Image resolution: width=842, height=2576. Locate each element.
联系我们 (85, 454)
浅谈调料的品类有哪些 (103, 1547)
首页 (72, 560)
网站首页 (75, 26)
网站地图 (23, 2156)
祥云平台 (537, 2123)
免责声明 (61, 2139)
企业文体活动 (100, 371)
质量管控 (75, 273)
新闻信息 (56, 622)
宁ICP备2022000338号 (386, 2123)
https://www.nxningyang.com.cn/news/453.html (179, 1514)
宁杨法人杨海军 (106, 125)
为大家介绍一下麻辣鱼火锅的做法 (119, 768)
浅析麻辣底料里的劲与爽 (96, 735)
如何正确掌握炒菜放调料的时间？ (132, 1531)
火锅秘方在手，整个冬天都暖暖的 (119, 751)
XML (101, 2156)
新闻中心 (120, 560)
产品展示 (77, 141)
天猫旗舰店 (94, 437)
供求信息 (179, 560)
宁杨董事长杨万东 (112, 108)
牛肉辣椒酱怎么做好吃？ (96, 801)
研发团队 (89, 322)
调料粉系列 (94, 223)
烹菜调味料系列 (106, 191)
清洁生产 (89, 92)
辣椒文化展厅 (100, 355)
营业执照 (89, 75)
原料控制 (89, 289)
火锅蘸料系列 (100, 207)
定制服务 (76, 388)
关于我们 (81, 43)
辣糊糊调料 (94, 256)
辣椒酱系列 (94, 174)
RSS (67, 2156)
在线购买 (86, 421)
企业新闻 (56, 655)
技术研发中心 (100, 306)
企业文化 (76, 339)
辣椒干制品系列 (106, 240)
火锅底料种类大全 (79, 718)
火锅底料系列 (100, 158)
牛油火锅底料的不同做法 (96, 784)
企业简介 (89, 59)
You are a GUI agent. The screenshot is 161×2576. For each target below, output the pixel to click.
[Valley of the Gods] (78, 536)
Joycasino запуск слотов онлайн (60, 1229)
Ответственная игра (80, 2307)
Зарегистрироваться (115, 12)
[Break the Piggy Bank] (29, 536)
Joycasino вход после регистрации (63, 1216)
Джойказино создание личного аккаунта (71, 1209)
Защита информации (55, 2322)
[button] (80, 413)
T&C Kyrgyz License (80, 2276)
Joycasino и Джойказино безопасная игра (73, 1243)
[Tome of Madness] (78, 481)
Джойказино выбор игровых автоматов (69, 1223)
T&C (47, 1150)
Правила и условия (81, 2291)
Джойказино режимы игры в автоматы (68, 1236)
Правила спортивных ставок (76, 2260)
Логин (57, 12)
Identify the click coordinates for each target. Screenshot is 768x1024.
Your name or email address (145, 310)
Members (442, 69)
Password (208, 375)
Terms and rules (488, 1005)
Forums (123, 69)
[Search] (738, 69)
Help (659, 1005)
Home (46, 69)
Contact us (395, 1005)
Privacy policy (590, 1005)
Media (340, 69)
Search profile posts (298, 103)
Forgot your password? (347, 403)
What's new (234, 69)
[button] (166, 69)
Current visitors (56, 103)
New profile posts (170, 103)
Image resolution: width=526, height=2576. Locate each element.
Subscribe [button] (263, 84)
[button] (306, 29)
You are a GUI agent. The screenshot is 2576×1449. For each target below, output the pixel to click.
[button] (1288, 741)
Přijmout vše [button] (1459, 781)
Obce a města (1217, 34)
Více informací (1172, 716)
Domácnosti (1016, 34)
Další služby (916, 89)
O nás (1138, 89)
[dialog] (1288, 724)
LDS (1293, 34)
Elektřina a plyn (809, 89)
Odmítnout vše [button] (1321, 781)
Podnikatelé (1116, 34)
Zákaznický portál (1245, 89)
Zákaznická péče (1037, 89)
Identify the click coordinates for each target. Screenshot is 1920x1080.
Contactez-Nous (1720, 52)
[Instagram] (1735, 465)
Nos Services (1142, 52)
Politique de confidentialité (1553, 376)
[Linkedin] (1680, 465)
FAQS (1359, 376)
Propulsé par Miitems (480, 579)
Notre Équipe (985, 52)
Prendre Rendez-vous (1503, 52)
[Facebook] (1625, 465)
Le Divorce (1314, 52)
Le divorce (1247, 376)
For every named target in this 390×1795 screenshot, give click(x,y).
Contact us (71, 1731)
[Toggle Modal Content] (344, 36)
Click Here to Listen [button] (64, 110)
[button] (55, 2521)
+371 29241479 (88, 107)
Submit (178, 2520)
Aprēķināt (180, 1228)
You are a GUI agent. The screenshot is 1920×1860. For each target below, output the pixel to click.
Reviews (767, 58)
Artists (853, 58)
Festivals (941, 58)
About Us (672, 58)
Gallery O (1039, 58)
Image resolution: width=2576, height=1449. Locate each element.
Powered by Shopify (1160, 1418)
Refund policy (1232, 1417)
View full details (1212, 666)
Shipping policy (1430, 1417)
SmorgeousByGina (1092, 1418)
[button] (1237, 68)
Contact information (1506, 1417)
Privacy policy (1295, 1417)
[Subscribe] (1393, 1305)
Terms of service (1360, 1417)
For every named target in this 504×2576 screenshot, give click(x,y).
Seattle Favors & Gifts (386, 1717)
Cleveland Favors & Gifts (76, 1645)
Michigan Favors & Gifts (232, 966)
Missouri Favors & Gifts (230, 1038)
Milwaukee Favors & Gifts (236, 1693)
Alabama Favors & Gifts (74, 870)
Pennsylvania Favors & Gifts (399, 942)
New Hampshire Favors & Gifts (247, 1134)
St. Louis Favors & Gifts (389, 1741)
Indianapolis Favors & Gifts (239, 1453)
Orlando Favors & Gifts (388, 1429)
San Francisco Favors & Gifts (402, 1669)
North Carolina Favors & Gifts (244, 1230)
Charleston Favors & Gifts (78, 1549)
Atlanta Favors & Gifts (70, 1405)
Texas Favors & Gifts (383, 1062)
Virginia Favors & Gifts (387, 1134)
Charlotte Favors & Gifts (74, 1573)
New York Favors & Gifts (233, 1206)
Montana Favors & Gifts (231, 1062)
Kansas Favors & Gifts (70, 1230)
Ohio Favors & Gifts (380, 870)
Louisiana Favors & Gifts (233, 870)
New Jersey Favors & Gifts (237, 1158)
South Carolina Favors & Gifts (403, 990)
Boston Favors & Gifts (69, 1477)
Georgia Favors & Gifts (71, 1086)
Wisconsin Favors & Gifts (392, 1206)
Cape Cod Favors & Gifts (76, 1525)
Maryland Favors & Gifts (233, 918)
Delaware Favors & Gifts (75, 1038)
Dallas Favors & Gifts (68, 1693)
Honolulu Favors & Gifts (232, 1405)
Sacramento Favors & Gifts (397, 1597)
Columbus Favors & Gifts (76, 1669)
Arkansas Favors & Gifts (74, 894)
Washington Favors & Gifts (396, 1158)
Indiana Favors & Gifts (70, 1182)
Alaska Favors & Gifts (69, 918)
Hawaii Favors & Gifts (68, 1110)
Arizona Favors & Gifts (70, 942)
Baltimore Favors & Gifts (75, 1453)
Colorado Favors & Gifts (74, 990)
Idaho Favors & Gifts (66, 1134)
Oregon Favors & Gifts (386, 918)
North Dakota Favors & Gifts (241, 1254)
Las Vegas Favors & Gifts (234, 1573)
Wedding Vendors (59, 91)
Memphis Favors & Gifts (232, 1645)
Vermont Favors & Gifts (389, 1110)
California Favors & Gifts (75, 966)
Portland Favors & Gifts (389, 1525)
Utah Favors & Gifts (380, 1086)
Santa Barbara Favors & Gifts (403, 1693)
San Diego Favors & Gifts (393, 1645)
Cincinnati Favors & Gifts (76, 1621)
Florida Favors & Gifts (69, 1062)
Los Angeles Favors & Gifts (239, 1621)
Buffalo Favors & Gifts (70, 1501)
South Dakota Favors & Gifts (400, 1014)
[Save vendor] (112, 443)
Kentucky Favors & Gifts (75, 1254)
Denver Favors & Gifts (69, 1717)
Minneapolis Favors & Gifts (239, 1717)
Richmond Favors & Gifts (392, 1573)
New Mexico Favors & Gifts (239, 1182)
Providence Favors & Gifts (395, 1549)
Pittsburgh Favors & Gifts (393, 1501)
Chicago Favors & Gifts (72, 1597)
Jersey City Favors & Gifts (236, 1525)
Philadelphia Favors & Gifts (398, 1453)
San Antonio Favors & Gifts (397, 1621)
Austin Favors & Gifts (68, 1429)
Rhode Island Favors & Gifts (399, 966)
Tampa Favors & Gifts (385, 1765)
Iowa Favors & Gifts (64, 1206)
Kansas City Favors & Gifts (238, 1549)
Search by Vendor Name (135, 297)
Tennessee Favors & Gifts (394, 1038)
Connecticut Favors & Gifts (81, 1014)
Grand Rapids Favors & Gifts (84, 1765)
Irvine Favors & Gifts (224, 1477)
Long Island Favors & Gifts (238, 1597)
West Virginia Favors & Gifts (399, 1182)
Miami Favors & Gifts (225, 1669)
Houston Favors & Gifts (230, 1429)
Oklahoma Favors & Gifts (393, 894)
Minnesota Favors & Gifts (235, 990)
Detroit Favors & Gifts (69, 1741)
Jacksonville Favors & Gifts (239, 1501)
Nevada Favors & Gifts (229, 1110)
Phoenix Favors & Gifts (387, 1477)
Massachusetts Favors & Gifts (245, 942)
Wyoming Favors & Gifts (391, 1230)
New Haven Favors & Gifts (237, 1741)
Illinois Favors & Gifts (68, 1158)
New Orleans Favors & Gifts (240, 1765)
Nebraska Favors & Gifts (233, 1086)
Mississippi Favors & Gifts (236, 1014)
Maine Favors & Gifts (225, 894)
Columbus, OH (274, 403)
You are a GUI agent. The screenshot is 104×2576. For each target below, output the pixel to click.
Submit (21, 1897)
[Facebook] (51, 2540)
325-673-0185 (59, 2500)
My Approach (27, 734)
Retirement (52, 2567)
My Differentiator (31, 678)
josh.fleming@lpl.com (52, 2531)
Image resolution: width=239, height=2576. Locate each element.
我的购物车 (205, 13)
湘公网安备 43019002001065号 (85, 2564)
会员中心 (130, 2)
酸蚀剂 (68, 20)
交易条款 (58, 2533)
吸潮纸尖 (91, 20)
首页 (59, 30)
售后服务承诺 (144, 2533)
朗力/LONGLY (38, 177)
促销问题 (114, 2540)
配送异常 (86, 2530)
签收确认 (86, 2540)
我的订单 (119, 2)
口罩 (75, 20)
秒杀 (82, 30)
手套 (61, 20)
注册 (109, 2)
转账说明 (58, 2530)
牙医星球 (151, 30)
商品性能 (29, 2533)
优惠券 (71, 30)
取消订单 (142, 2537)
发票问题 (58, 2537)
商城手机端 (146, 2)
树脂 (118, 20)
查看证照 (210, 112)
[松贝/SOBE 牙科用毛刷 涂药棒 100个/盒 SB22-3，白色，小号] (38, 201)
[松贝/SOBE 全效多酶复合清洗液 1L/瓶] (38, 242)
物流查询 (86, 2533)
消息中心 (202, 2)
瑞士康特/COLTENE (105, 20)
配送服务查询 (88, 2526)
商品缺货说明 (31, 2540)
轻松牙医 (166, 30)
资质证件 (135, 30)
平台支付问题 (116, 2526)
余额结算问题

** What is being asked **
Only lines that include "every" are counted here. Give their number for the records above and add nothing.

** Solution **
2